Jakarta Jakarta menghadapi tantangan serius dalam pengelolaan tata ruang kota. Dengan luas wilayah 661,5 km² dan populasi lebih dari 10 juta jiwa pada April 2024 (BPS), kebutuhan ruang semakin mendesak.
Penyempitan lahan di Jakarta terjadi akibat berbagai faktor. Selain pertumbuhan penduduk, kondisi alam seperti banjir rob, abrasi, dan penurunan muka tanah turut memperburuk situasi. Alih fungsi lahan hijau menjadi kawasan permukiman maupun komersial, ditambah praktik spekulasi tanah, semakin menekan ketersediaan ruang yang layak.
Kondisi tersebut membawa dampak luas, mulai dari permukiman yang semakin padat, berkurangnya ruang terbuka hijau, hingga meningkatnya harga tanah dan properti yang membuat akses terhadap hunian layak semakin sulit. Dari sisi lingkungan, penyempitan lahan juga berkontribusi pada meningkatnya polusi, berkurangnya daerah resapan air, serta tingginya risiko banjir.
Dalam menghadapi tantangan ini, diperlukan strategi yang tidak hanya berfokus pada pembangunan fisik, tetapi juga pengaturan pemanfaatan lahan secara bijak. Salah satu instrumen yang memiliki peran penting adalah Pajak Bumi dan Bangunan (PBB). Melalui kebijakan yang adil dan proporsional, PBB dapat mendorong pemanfaatan tanah agar tidak hanya menjadi objek spekulasi, melainkan benar-benar dimanfaatkan secara produktif.
Di Jakarta, penerapan PBB dibedakan antara objek hunian dan non-hunian. Dasar perhitungan PBB untuk hunian hanya sebesar 40% dari NJOP, sementara untuk non-hunian sebesar 60% dari NJOP. Skema ini dirancang untuk menjaga keseimbangan antara kepentingan pemilik tanah, kebutuhan pembangunan, dan keberlanjutan tata ruang kota.

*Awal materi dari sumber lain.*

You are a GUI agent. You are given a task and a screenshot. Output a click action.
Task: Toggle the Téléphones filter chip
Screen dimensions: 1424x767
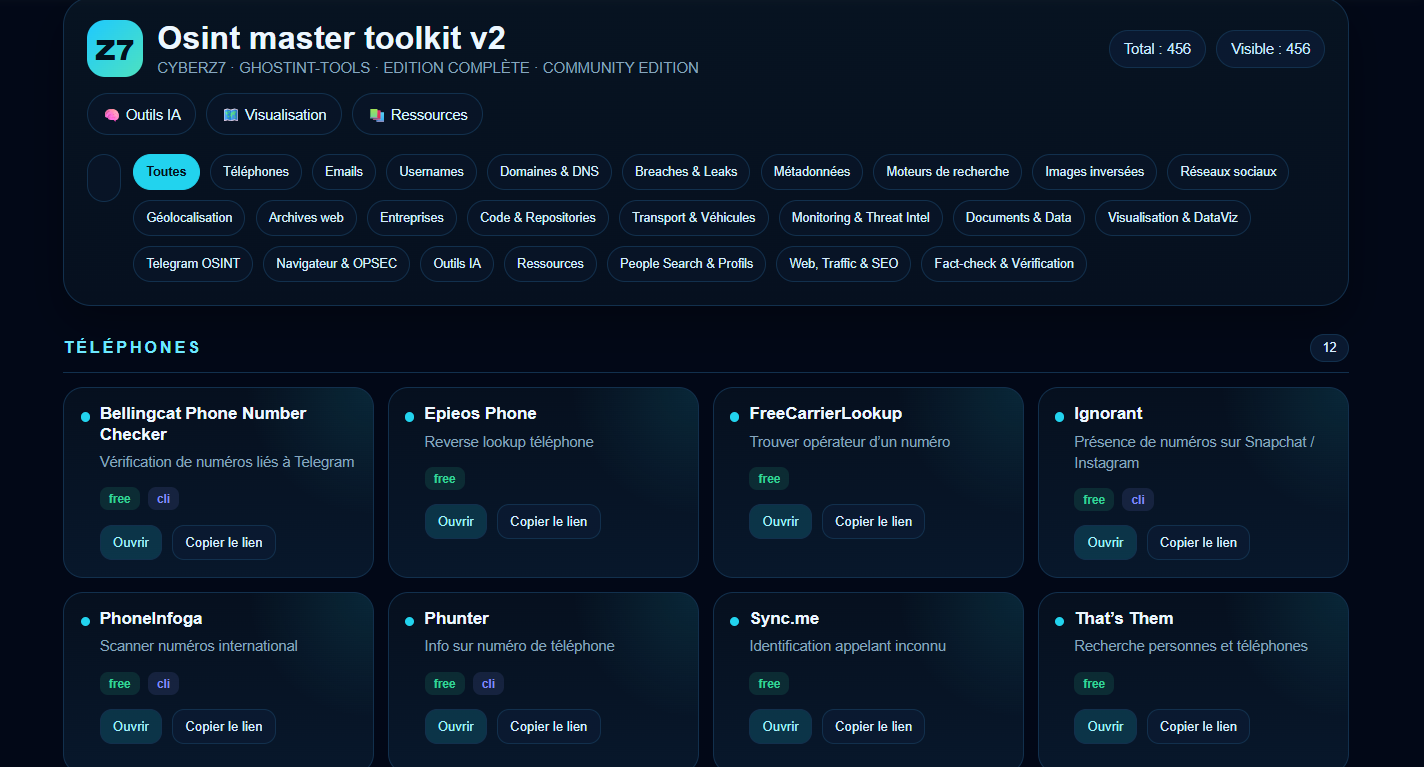[256, 172]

Selain itu, manfaat PBB juga kembali kepada masyarakat melalui pembangunan ruang publik dan fasilitas umum, seperti taman kota yang asri serta layanan transportasi umum yang lebih baik. Pemerintah Provinsi DKI Jakarta juga memberikan insentif bagi warga, di antaranya pembebasan PBB 100% untuk rumah tapak dengan NJOP hingga Rp2 miliar, khusus bagi wajib pajak orang pribadi, yang berlaku untuk satu objek pajak.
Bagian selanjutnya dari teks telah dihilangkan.